Manager Jenna Masi said the resort tries to mimic the support available in a family home as the children enter their late teens and early 20s.
âWe have a transition to work team that comes in on a Friday to help young people find jobs, we have mentors, we have financial advisors who come here,â she said.
“We’re really trying to reflect, I guess, what young people would be provided if they were in their own home with their parents.”
Resident Joshua Buttle, 19, had never learned how to cook himself a meal until he arrived at his apartment.
âThe first day I was here he told me how to cook tacos and from that point on I started watching YouTube and learning different methods of cooking and that inspired me to become better, âhe said.
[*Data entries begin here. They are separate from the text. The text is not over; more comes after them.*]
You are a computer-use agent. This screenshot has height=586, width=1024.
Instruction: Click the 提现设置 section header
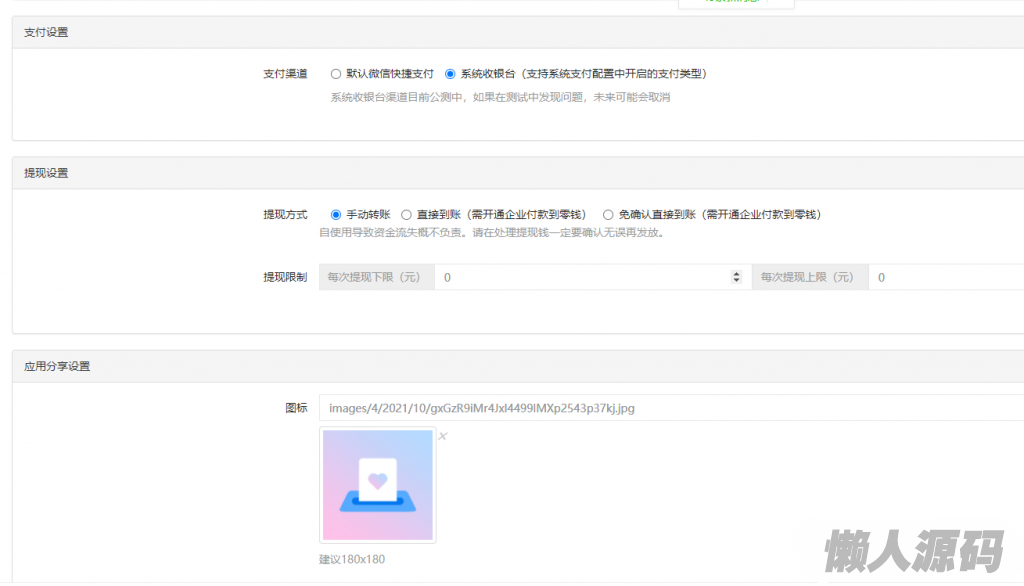point(46,173)
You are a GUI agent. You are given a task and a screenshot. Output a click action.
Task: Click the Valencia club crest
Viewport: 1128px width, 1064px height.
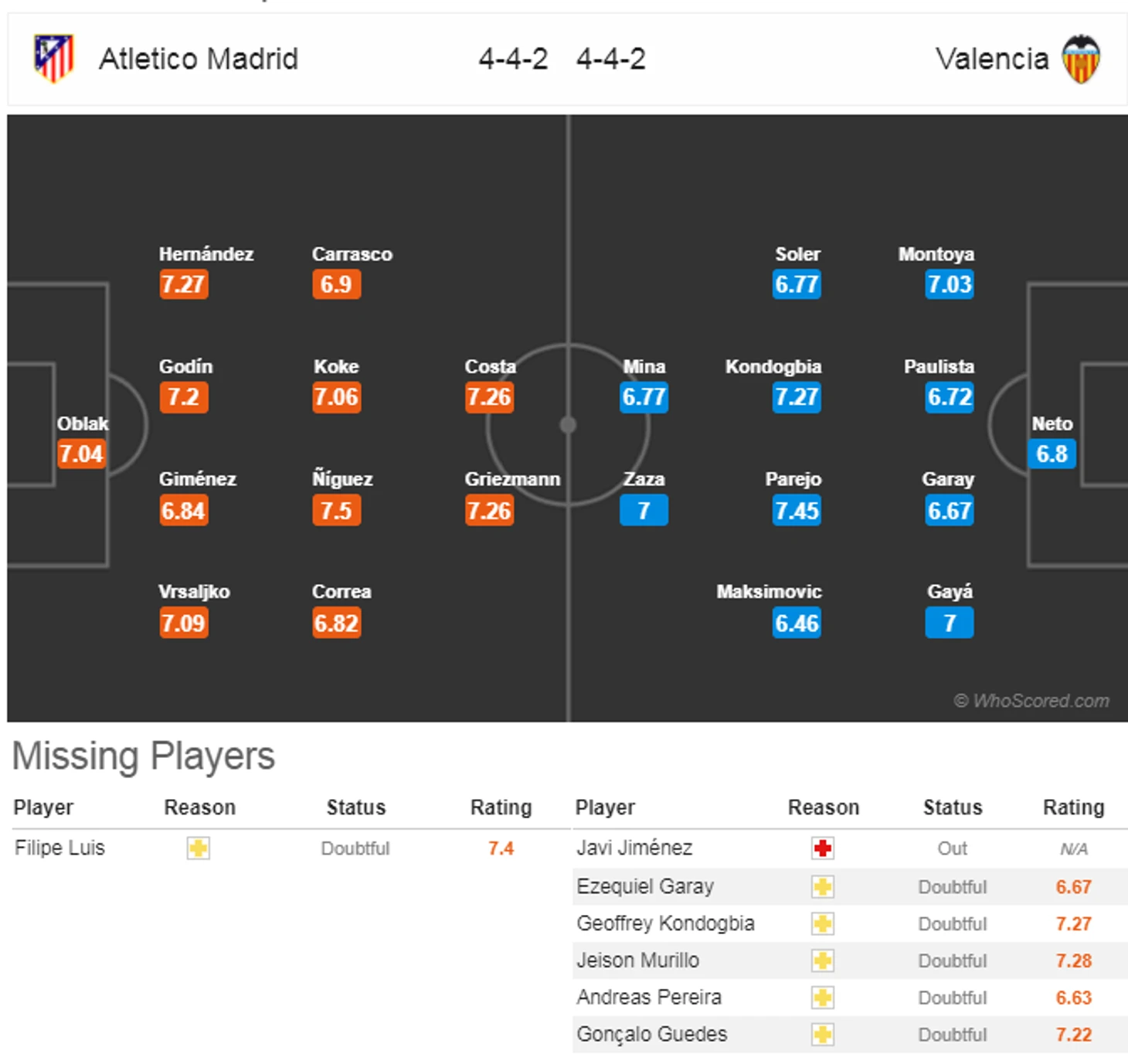coord(1081,59)
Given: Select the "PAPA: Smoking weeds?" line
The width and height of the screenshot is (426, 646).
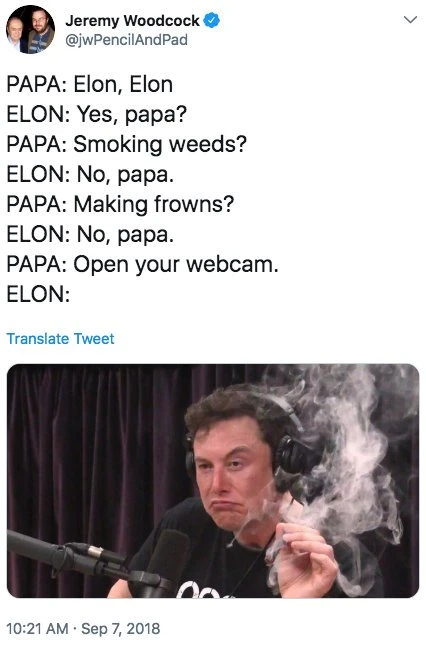Looking at the screenshot, I should (x=127, y=145).
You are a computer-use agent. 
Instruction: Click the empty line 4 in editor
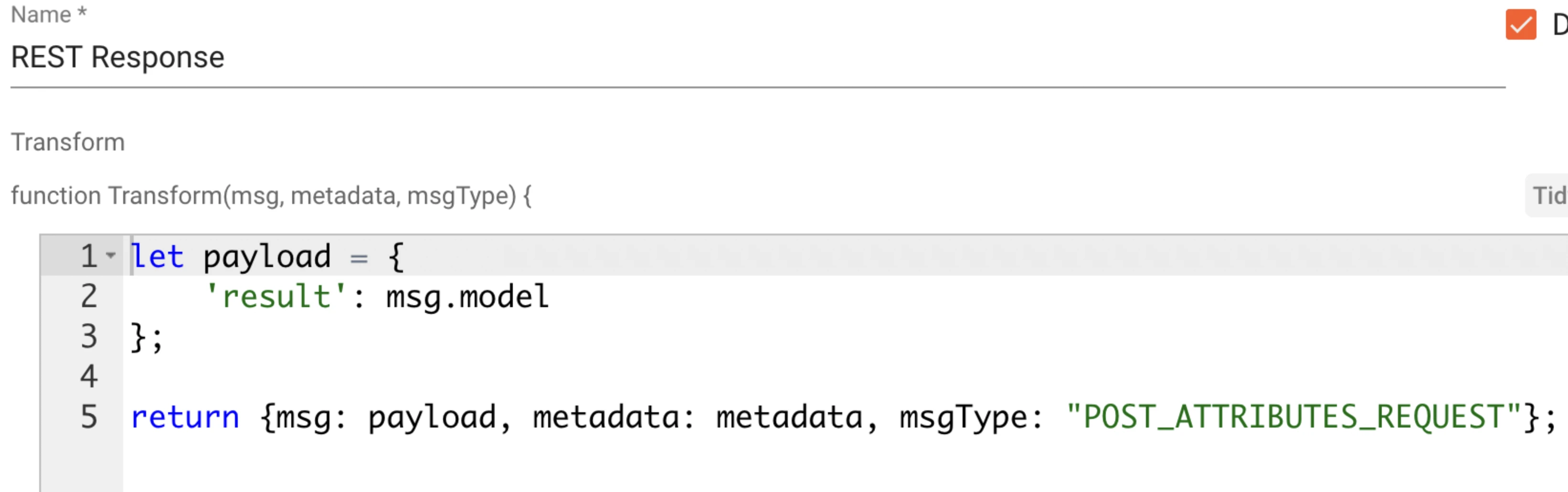coord(846,376)
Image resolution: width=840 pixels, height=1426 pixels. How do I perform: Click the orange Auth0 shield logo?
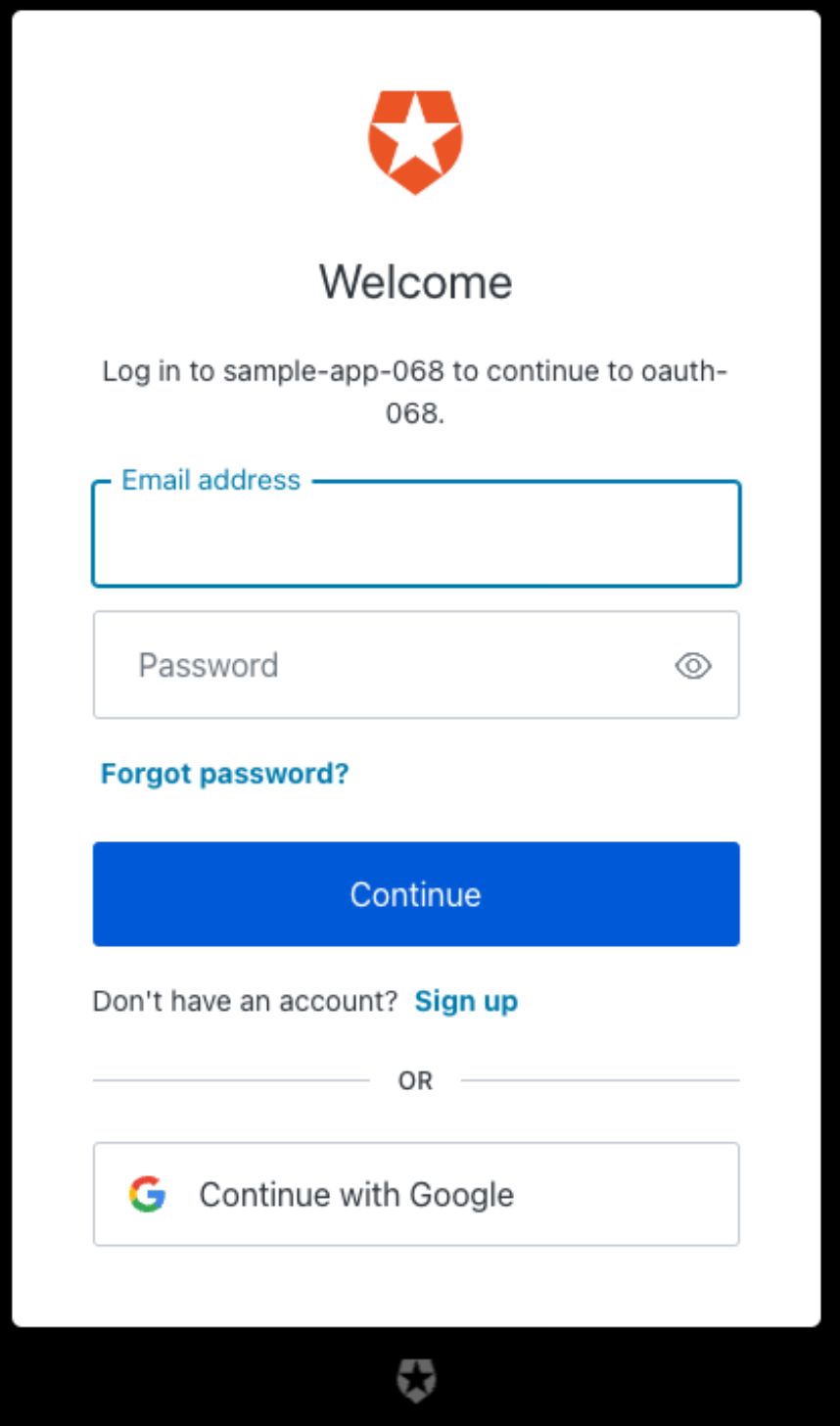[x=415, y=141]
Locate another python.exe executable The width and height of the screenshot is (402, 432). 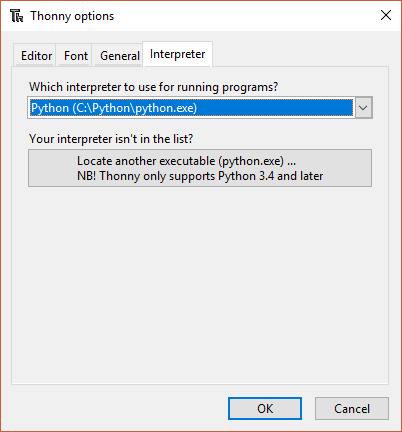point(200,168)

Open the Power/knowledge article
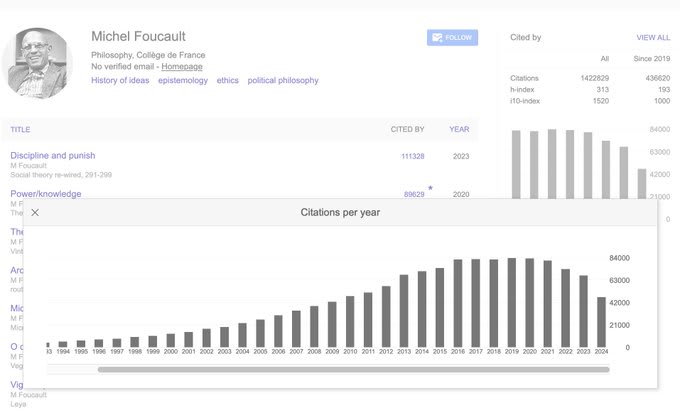(x=46, y=193)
“I believe this is the most powerful thing a child hasn’t had a loving family, a child who has gone through a life of pain, only knowing how to survive, deserves.”
The boiling real estate market is making the problem worse
Jacqui Reed, executive director of CREATE Foundation, an advocacy group for children and young people with out-of-home care experience, said intensive support was crucial for all discharging care in Australia until they are 21 years old.
Ms Reed said the overheating housing market across much of Australia made the issue even more urgent.
“The demand is so high that young people leaving care are competing with families with children, both with two jobs – there are waiting lists – so for children to set foot on this ladder is particularly difficult. “she said.
“We know he [is very little] social housing stock and rent subsidies are not enough. We are therefore particularly concerned and we believe that there is a subclass of homelessness.
“Making the most vulnerable children forced to go out into the mainstream market in search of housing or to try to get college degrees when they in fact do not have stable housing, is a parody.”
The government of South Australia recently announced funding for 20 more places at a facility like Angliare over three and a half years.
He said the program would build on his decision to extend payments to foster families until the children in their care are 21.
Ms Masi, from Angliare, said although the announcement was welcome, there were many more young people who still needed help.
“The number of people waiting to participate in this program is incredible, and it’s sad, but it’s motivating.”